Start of RECORDS SUPPLIED

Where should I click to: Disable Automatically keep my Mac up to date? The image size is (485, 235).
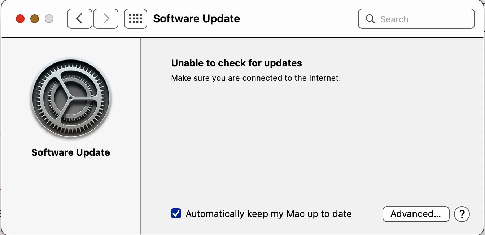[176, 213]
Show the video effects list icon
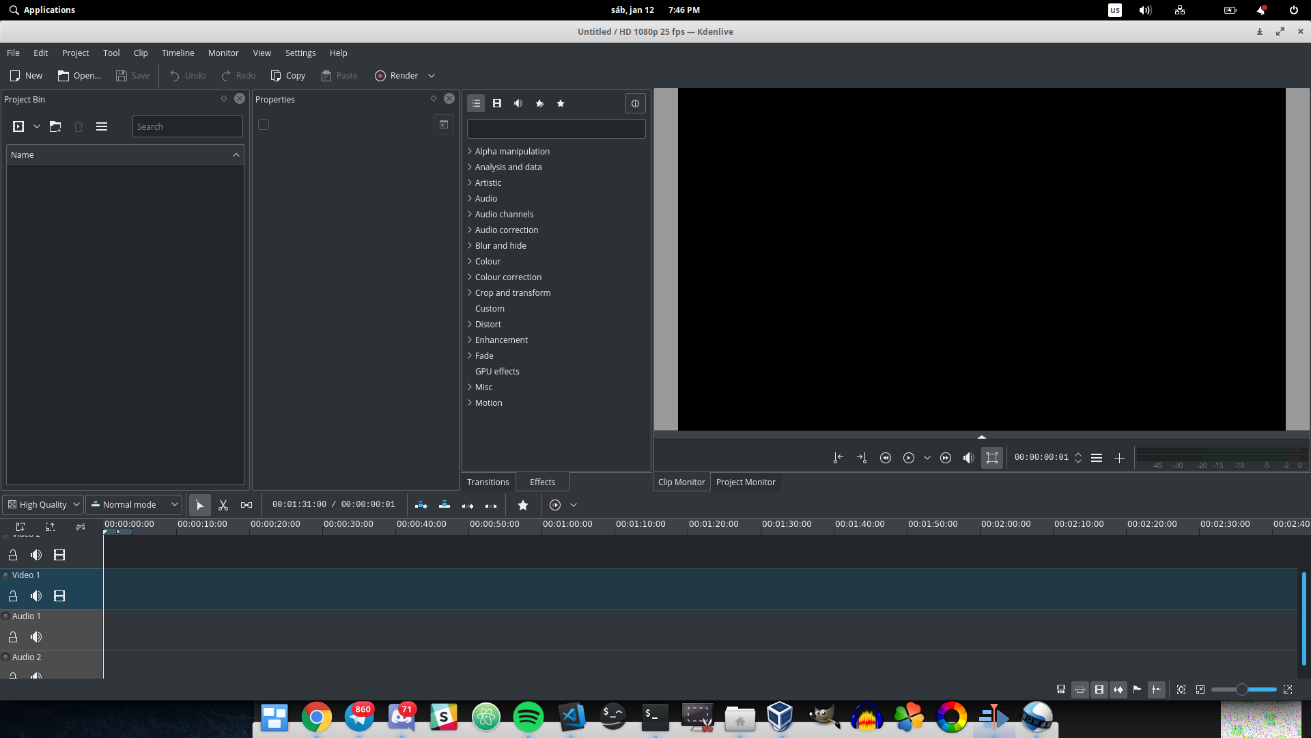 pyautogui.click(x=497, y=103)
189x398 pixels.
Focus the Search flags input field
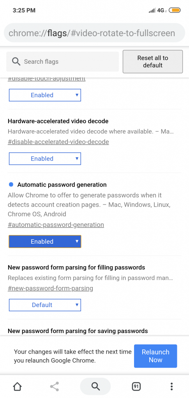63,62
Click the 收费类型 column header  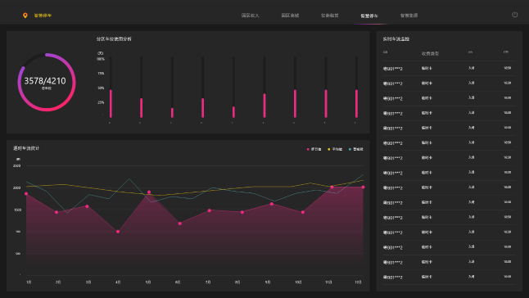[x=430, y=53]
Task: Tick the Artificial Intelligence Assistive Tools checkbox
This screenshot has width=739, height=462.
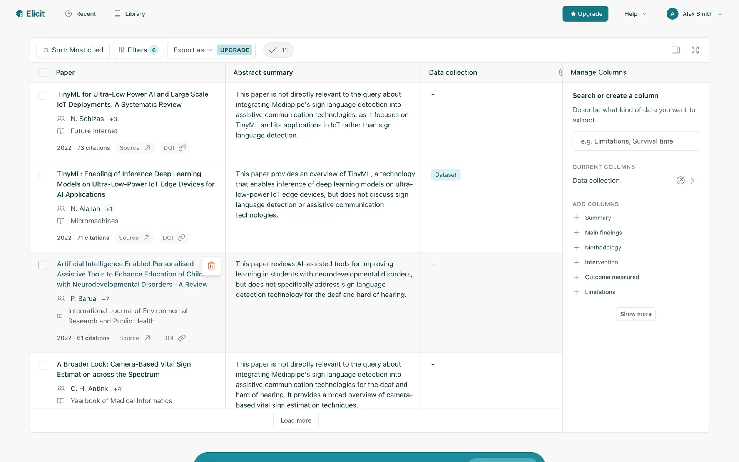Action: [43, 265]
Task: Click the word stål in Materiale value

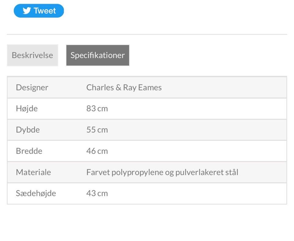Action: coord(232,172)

End of RECORDS SUPPLIED
Start of RECORDS SUPPLIED

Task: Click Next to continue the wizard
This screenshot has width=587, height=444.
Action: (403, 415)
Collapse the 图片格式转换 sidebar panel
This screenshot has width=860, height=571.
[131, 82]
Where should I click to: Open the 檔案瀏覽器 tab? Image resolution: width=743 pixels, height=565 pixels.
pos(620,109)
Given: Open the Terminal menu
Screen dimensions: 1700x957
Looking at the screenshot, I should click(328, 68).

End of RECORDS SUPPLIED
Start of RECORDS SUPPLIED

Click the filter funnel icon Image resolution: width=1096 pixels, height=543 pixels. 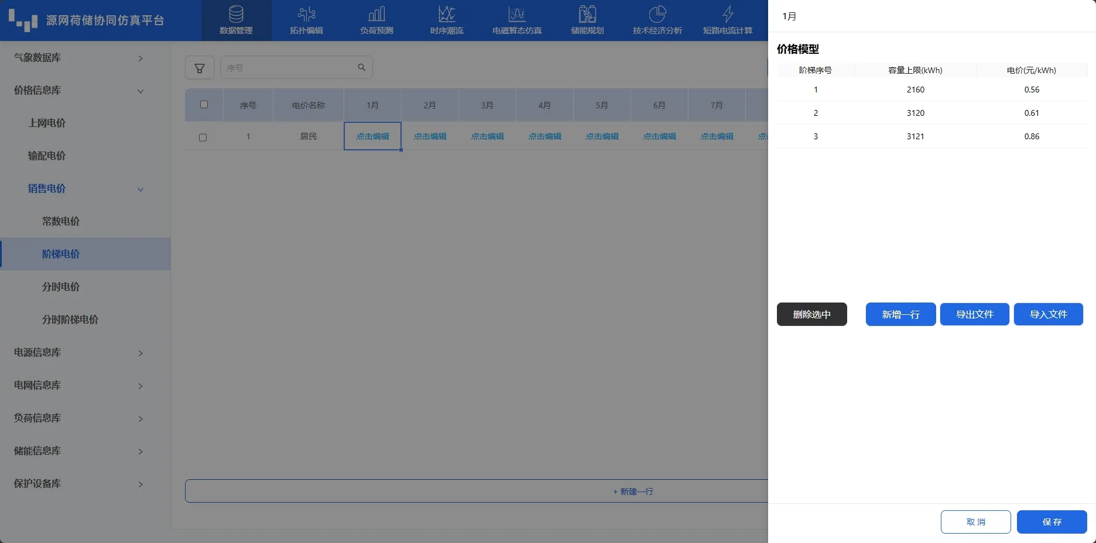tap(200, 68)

End of RECORDS SUPPLIED

*EXERCISE TASK*: Can you rewrite the rows between the lines holding "Task: Tick the" and "Action: coord(232,172)", inclusive, with "checkbox" changed to "tick box" and nothing else altered? Leave the pictures out of your answer.

*EXPECTED ANSWER*:
Task: Tick the Artificial Intelligence Assistive Tools tick box
This screenshot has width=739, height=462.
Action: [43, 265]
Task: Click the word stål in Materiale value

Action: coord(232,172)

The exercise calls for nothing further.